Yet another objection is that God in Exodus 33:5 commanded Israel to do something they had already done in Exodus 33:4. This is easily understood by the discernment that Exodus 33:5 may be parenthetical to show why Israel had put off their ornaments. Also, it is even more likely that God in Exodus 33:5-6 commanded the people not to "strip" but to "remain stripped" of their ornaments. The true rendition of the text here, according to Orlinsky, is "remained stripped," instead of "stripped."[5] Thus, we read in what the people actually did the nature of the commandment they obeyed. Keil discerned this and so rendered Exodus 33:5 as, "Throw thine ornament away from thee, and I shall know by that what to do to thee."[6] Thus, where the people had merely taken off their ornaments in Exodus 33:4, God commanded them to get rid of them altogether in Exodus 33:5-6.
The sorrow of Israel was profound when the full import of their shameful apostasy began to be fully realized by them. Indeed, God had spared the nation upon the intercession of Moses, but here he proposed that he would not accompany them to Canaan. "God's purpose was made plain. The people had shown themselves unfit for his near presence, and he would withdraw himself."[7] Instead of being with them personally and actually talking with the elders of the people, as in their ratification of the covenant, God proposed that henceforth an angel would accompany the people, something of far less desirability. No wonder the people were full of grief and mourning. Their response in stripping themselves of their ornaments and returning to them no more was a mark of genuine repentance (Exodus 33:6), and this was part of the basis upon which God consented, upon the insistent intercession of Moses, to renew in full the broken covenant.

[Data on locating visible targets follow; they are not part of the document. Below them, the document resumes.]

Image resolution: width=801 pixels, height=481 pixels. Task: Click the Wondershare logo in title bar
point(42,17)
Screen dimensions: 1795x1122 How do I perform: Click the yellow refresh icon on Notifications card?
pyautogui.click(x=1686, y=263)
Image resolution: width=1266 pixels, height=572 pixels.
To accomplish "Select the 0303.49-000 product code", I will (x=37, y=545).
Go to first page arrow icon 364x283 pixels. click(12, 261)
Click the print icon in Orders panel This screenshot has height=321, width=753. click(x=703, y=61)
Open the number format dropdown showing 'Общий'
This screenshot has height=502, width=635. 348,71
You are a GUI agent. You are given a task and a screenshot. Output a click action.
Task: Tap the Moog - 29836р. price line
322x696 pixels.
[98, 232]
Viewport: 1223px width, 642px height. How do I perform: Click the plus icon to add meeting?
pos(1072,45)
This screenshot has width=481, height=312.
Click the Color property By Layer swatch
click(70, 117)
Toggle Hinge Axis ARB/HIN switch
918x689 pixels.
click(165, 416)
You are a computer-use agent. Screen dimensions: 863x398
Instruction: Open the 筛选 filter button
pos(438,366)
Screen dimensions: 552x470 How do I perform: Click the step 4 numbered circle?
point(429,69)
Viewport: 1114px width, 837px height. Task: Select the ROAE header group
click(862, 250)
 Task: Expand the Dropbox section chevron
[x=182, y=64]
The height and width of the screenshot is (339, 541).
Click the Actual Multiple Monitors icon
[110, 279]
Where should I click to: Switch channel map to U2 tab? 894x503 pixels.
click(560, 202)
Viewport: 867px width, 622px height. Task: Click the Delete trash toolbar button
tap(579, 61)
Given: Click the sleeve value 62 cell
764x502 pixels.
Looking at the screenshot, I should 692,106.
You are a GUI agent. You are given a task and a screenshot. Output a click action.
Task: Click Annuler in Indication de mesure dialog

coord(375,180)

However, Exodus 33:5 showed that God's final decision on whether or not to renew the Covenant was still held in abeyance. "That I may know what to do unto thee" shows that the matter was not yet decided. There was thus, at the end of this paragraph a whole new situation with Israel. Construction of the Tabernacle so elaborately planned and shown to Moses was cancelled for the time then being. No priests would be consecrated until the matter was resolved. Furthermore, God would not be "in the midst of the people" at all, but would appear only to Moses, and even that was not to be while Moses was in the midst of the people, but it would happen "outside the camp," in a place especially prepared as a provisional means of communication during the period when the covenant was abrogated. Despite there being no mention of it, it is axiomatic that God instructed Moses specifically as to these temporary and provisional arrangements.